NANGLU, Karma, Harvard University, 26 Oxford Street, Cambridge, MA 02138, RICHARDS, Jared, Organismic and Evolutionary Biology, Harvard University, Cambridge, MA 02138 and ORTEGA-HERNANDEZ, Javier, Department of Organismic and Evolutionary Biology and Museum of Comparative Zoology, Harvard University, 26 Oxford Street, Cambridge, MA 02138

The fossils of the Fezouata Shale (~475 mya) represent one of the most significant Paleozoic fossil discoveries. By providing a window of exceptional preservation into the early Ordovician, these animals bridge the critical gap between the establishment of modern phyla during the Cambrian Explosion and the ecological expansion of the Great Ordovician Biodiversification Event. However, relatively few taxa have been described from this biota, with most of the focus on taxa that cross the Cambro-Ordovician boundary like marellomorphs and radiodonts.

Here, we provide an overview of over several new taxa from the Fezouata Shale which, due to their almost entirely soft-tissue anatomy, fall into groups unlikely to fossilize under non-lagerstätte conditions. These specimens are based at the Harvard University Museum of Comparative Zoology and Yale Peabody Museum. First are the annelids, body fossils for which are exceedingly rare in the fossil record generally. The first new species appears similar to modern phyllodocids, with expansive, paddle-shaped parapodia. The second is a segmented worm with minimal external elaboration, superficially similar to modern lugworms or oligochaetes. Both of these species are morphologically and phylogenetically disparate from the only other described annelids from Fezouata, the machaeridians, which are related to modern scale worms.

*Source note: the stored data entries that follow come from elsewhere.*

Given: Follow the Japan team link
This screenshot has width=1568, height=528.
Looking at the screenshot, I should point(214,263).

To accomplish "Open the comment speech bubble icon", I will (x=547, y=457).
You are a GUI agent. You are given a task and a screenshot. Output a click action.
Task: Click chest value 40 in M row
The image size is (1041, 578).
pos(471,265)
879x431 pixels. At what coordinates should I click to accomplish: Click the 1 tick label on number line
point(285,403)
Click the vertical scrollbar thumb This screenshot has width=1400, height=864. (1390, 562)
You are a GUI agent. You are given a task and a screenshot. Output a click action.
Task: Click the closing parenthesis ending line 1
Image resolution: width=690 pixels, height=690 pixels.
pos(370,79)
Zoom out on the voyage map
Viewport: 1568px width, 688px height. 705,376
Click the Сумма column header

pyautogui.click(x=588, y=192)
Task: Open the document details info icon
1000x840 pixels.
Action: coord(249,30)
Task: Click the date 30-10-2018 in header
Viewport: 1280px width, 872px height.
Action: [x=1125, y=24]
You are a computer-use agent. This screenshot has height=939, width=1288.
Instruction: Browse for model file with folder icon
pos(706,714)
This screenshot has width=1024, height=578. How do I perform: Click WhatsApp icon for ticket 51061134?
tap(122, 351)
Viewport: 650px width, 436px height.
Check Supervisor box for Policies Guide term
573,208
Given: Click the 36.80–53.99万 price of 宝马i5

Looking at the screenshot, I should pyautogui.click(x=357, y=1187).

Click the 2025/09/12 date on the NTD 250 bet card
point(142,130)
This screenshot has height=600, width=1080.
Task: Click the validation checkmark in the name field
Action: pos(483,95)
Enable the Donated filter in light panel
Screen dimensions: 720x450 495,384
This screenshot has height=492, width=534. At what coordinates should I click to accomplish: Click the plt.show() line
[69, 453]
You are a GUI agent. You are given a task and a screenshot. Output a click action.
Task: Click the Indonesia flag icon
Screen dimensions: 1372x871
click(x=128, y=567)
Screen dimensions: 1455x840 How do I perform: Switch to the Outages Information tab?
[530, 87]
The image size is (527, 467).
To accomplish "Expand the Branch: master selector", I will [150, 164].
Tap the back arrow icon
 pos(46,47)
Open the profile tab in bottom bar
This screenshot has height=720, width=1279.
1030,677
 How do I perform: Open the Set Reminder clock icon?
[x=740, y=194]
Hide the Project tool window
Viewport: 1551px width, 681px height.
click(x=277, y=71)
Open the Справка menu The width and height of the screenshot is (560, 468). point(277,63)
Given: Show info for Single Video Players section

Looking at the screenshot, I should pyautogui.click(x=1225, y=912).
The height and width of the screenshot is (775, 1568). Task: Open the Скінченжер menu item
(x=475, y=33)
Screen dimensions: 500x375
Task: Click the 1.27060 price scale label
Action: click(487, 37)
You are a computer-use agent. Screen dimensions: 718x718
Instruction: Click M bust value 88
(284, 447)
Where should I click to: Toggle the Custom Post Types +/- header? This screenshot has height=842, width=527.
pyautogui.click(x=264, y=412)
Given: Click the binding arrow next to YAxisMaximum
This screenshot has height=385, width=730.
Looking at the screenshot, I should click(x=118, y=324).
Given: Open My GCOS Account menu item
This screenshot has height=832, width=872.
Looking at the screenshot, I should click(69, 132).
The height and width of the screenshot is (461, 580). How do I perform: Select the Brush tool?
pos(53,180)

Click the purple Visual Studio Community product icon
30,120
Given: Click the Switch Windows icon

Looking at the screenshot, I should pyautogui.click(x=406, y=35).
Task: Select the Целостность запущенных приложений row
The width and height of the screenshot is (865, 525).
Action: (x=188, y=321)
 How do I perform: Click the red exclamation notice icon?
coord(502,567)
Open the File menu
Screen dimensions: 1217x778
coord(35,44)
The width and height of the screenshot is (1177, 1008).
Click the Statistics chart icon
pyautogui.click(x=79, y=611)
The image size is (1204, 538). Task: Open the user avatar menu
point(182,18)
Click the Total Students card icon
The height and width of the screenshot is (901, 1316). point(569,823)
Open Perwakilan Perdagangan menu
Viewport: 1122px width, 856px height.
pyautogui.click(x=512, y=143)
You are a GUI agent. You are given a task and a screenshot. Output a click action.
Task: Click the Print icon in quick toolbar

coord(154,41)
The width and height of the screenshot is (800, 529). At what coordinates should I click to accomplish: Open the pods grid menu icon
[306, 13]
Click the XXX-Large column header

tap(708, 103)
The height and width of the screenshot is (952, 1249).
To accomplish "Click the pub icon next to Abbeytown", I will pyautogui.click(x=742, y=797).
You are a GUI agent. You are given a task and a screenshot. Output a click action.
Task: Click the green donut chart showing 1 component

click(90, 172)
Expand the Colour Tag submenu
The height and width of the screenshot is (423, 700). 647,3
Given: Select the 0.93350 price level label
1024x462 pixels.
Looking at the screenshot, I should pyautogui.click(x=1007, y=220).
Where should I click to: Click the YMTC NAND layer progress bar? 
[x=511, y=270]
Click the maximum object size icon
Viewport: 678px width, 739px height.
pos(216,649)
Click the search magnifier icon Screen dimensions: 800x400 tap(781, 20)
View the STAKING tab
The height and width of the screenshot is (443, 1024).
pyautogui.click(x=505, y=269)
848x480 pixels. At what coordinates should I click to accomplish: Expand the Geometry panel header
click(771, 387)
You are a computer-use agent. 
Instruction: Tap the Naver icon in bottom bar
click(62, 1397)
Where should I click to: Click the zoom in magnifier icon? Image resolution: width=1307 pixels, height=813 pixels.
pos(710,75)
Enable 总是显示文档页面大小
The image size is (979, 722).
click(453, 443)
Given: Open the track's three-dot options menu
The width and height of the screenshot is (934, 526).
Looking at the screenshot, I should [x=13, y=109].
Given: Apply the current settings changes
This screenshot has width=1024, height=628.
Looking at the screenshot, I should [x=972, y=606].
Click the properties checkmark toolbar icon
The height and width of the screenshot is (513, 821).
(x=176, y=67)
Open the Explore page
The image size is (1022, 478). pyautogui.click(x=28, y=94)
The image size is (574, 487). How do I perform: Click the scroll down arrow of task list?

Two new species of undescribed echinoderm are also present in Fezouata. The first is an asterozoan, which can be distinguished from the coeval Cantabrigiaster through its lack of prominent virgal ossicles. The second is an ophiocistioid-like animal similar in morphology to Volchovia. Both of these new forms are ecologically distinct from the most common Fezouata echinoderms such as the stylophorans and blastozoans.

A new mollusc bears some resemblance to the recently described Calvapilosa kroegeri, with a prominent anterior shell plate. Unlike C. kroegeri, however, this shell plate is proportionately much larger and the body of the animal is more elongate. Long, corrugated tubes appear similar to recently described tubicolous hemichordates from Cambrian lagerstatte such as the Burgess Shale. Finally, a large, segmented, soft-tissue organism defies any confident placement among any modern group, highlighting the persistent enigmatic nature of the Fezouata biota.